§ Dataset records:
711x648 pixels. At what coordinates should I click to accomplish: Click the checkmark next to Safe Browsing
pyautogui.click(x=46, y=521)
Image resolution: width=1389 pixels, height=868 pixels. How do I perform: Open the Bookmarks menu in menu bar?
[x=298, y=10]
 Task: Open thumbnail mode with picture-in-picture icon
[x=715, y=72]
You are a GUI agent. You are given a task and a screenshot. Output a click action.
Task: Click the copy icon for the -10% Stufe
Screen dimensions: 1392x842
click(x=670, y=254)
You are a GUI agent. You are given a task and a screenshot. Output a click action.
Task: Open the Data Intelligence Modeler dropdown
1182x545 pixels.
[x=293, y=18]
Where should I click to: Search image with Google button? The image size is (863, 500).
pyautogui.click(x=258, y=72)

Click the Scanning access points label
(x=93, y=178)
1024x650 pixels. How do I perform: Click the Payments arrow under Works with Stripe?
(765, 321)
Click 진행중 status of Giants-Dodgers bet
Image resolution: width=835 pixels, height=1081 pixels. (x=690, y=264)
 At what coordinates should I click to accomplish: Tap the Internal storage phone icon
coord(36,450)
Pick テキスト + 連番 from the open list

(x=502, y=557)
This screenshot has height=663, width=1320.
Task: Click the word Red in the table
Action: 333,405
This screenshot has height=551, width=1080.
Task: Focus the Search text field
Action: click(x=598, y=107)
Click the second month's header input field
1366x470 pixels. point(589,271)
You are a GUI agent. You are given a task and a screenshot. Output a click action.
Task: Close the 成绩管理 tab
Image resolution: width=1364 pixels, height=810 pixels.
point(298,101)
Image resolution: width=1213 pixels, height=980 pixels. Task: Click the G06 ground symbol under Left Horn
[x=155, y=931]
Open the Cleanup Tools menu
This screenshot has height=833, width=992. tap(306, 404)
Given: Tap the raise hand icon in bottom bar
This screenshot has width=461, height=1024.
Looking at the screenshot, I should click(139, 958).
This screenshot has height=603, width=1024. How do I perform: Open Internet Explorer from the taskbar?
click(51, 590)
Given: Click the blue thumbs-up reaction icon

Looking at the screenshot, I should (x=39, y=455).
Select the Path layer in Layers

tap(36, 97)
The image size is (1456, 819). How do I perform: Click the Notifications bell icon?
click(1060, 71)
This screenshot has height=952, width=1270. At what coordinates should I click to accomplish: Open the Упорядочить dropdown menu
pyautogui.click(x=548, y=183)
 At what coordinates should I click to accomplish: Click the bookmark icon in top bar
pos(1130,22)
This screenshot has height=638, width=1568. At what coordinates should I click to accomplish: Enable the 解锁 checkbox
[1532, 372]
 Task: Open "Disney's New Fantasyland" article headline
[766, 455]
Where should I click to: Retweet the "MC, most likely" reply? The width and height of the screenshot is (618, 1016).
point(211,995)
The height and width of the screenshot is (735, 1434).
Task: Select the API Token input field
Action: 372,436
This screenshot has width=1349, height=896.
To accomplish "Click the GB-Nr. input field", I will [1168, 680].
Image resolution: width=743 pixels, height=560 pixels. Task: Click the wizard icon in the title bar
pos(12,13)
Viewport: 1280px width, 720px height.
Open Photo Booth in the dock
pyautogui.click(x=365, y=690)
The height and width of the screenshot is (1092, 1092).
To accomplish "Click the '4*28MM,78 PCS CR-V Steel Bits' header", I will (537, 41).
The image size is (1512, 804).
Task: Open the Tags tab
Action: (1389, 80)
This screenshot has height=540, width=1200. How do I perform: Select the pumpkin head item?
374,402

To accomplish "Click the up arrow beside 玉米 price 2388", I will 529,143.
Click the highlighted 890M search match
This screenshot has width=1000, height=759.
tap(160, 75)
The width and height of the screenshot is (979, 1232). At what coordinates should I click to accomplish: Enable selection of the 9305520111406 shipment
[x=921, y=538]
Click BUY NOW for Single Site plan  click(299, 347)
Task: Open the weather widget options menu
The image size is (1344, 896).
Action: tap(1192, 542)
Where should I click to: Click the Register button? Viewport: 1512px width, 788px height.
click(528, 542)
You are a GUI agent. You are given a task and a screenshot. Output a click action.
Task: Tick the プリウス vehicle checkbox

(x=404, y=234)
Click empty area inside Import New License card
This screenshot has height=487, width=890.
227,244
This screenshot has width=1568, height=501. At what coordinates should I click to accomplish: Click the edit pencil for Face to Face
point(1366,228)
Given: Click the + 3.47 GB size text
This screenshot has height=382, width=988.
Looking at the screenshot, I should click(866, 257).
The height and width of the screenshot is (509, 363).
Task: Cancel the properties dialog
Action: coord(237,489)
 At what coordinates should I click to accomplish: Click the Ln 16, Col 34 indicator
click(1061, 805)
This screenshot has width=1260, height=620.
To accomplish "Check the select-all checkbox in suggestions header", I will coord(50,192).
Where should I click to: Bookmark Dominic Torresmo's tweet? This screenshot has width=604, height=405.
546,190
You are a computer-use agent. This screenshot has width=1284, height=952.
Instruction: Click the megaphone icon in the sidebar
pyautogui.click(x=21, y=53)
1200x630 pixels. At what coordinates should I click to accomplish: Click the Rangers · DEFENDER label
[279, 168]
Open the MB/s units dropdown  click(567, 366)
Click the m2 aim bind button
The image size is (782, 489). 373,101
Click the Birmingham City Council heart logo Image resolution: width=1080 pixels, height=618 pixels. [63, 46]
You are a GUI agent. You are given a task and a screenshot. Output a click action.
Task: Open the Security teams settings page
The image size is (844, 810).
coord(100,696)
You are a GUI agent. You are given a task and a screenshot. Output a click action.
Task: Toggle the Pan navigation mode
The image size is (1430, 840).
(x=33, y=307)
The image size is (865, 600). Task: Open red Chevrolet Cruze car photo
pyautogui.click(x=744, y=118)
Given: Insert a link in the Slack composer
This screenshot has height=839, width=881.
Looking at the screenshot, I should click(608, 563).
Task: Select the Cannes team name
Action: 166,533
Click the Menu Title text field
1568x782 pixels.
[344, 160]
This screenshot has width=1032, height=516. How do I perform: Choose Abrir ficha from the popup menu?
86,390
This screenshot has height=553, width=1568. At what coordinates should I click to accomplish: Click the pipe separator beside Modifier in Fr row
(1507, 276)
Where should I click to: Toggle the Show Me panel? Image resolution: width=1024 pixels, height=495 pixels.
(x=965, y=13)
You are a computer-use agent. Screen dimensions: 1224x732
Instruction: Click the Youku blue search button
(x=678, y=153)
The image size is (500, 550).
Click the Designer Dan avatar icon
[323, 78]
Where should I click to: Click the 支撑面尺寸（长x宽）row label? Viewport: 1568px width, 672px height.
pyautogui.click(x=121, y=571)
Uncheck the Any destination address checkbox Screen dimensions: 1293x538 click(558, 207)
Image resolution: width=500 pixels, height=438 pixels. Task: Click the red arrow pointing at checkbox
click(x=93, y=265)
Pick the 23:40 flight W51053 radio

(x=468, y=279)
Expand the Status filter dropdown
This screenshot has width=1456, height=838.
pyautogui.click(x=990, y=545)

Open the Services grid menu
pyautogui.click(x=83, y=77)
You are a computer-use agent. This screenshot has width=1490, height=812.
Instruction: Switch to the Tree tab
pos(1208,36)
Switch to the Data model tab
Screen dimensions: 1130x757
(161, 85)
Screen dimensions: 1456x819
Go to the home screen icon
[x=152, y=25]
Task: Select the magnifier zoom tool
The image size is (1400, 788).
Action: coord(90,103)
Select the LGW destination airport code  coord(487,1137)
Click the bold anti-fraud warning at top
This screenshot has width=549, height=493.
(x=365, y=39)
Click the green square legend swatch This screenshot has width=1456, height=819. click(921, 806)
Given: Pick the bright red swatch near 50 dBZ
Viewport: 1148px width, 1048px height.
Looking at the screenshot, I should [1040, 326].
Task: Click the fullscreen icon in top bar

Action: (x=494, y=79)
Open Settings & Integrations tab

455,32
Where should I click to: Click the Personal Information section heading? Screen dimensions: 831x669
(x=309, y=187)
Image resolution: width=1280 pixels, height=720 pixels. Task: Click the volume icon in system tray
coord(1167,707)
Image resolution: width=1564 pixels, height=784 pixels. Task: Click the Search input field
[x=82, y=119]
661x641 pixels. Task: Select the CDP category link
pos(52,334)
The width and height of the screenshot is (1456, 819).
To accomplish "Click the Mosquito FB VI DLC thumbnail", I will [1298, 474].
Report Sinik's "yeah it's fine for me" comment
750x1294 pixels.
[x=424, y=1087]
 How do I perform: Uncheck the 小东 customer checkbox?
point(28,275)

§ What you will do:
Rename "GUI agent" to "desktop agent" in the records, beginning at their start and going on through the line with "point(298,101)", and keep everything else unchanged.

§ Completed task:
711x648 pixels. At what coordinates should I click to accomplish: Click the checkmark next to Safe Browsing
pyautogui.click(x=46, y=521)
Image resolution: width=1389 pixels, height=868 pixels. How do I perform: Open the Bookmarks menu in menu bar?
[x=298, y=10]
 Task: Open thumbnail mode with picture-in-picture icon
[x=715, y=72]
You are a desktop agent. You are given a task and a screenshot. Output a click action.
Task: Click the copy icon for the -10% Stufe
Screen dimensions: 1392x842
click(x=670, y=254)
You are a desktop agent. You are given a task and a screenshot. Output a click action.
Task: Open the Data Intelligence Modeler dropdown
1182x545 pixels.
[x=293, y=18]
Where should I click to: Search image with Google button? The image size is (863, 500).
pyautogui.click(x=258, y=72)

Click the Scanning access points label
(x=93, y=178)
1024x650 pixels. How do I perform: Click the Payments arrow under Works with Stripe?
(765, 321)
Click 진행중 status of Giants-Dodgers bet
Image resolution: width=835 pixels, height=1081 pixels. (x=690, y=264)
 At what coordinates should I click to accomplish: Tap the Internal storage phone icon
coord(36,450)
Pick テキスト + 連番 from the open list

(x=502, y=557)
This screenshot has height=663, width=1320.
Task: Click the word Red in the table
Action: 333,405
This screenshot has height=551, width=1080.
Task: Focus the Search text field
Action: click(x=598, y=107)
Click the second month's header input field
1366x470 pixels. point(589,271)
You are a desktop agent. You are given a task and a screenshot. Output a click action.
Task: Close the 成绩管理 tab
Image resolution: width=1364 pixels, height=810 pixels.
point(298,101)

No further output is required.